Early Years
MLPB began as a pathbreaking medical-legal partnership based in the Pediatrics Department at Boston Medical Center in 1993. In those early years, MLP attorneys primarily carried pagers and responded in real-time to patients’ acute legal crises. Often this response was in housing court, in immigration court, and in other “legal emergency room” settings.

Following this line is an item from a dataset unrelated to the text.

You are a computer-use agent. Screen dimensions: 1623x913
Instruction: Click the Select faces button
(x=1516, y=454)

In 2012, MLPB spun off from BMC and is now independent of any health or legal organization. MLPB is the national leader in preventive law as preventive medicine. In a range of partnerships across Massachusetts, Rhode Island, and the country, we are demonstrating the power of legal partnering as prevention – with a growing focus on lifecourse health through perinatal and early childhood partnerships.
Toward Greater Impact
After many years of experience at the household impact level, we reflected on whether we might allocate our law and policy expertise – and scarce team resources – differently, in ways that could promote prevention. Helping people through direct legal representation was – and remains – critically important in our democracy. We wondered, however, if we might help communities of care better identify people’s legal rights, risks and remedies before a crisis hits. This was especially true given the trust-building that can happen in care relationships. By shifting our work midstream and upstream, fewer people might land in high stakes and high stress legal proceedings.

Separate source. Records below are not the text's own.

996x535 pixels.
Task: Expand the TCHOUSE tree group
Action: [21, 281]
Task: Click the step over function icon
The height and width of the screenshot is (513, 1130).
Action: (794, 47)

From 2010-2012, MLPB participated in a pilot called DULCE (Developmental Understanding and Legal Collaboration for Everyone) geared to families with infants 0-6 months. Co-developed by Dr. Robert Sege (now at Tufts Medical Center) and MLPB CEO Samantha Morton, the DULCE pilot at Boston Medical Center generated promising results published in 2015. Findings showed reduced ED utilization, greater engagement with preventive care, and accelerated access to concrete supports like food resources and utility service.
Among many valuable lessons learned from this pilot, these results were achieved with a high dose of Family Specialist and a low dose of legal support. When MLPB deployed its legal resources preventively – offering continuous, proactive legal education and problem-solving insight to the DULCE Family Specialist and broader multidisciplinary team – only a small percentage of DULCE families required resource- and time-intensive legal representation support. DULCE now operates in several communities in California, Florida, and Vermont and is expanding to six additional states in 2021 under the thoughtful stewardship of the Center for the Study of Social Policy.

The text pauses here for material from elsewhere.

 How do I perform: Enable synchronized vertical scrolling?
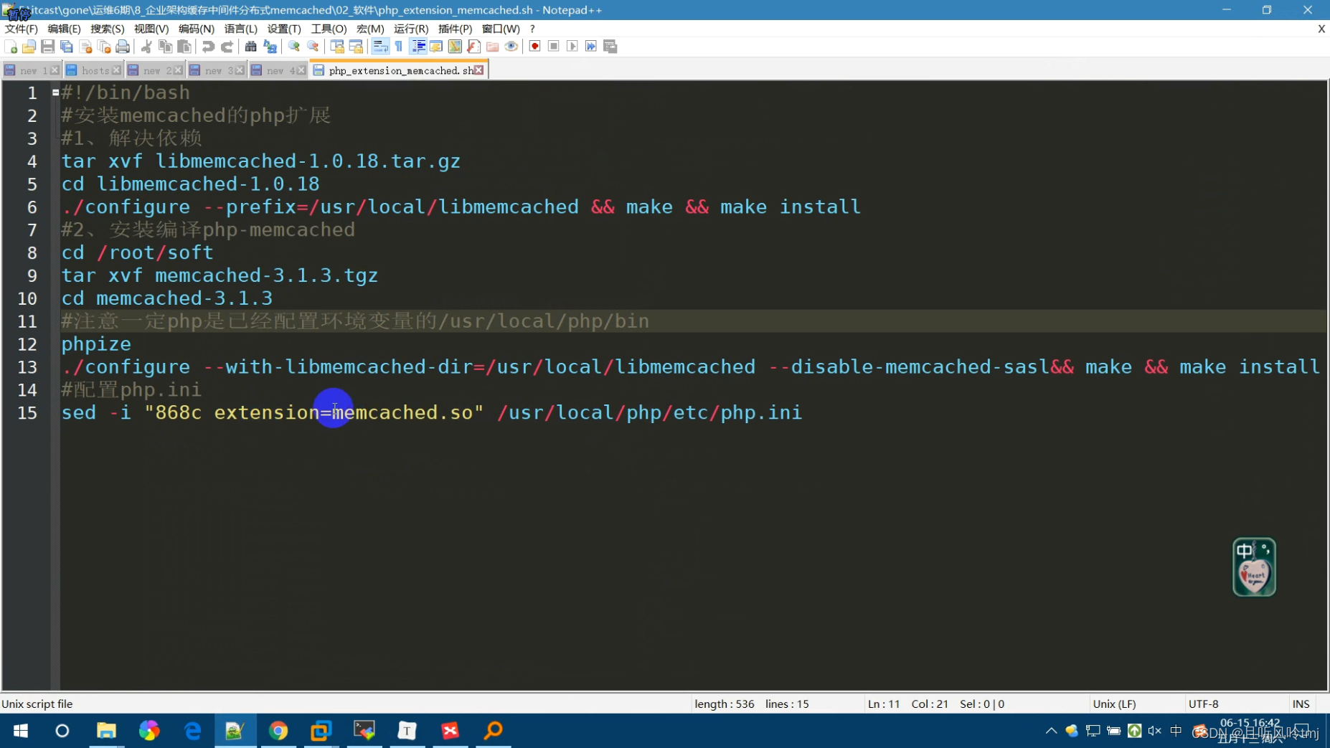coord(336,46)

The data-driven learning prompted MLPB to fully embrace and refine a new operating model that is geared to prevention and capacity-building: team-facing legal partnering.
Unlocking Access
MLPB has adopted a preventive law approach, reflected in our Unlocking Access capacity-building supports for our partners.
We are honored and energized to partner with communities of care who understand that human-centered care must systematically account for people’s legal rights, risks, and remedies.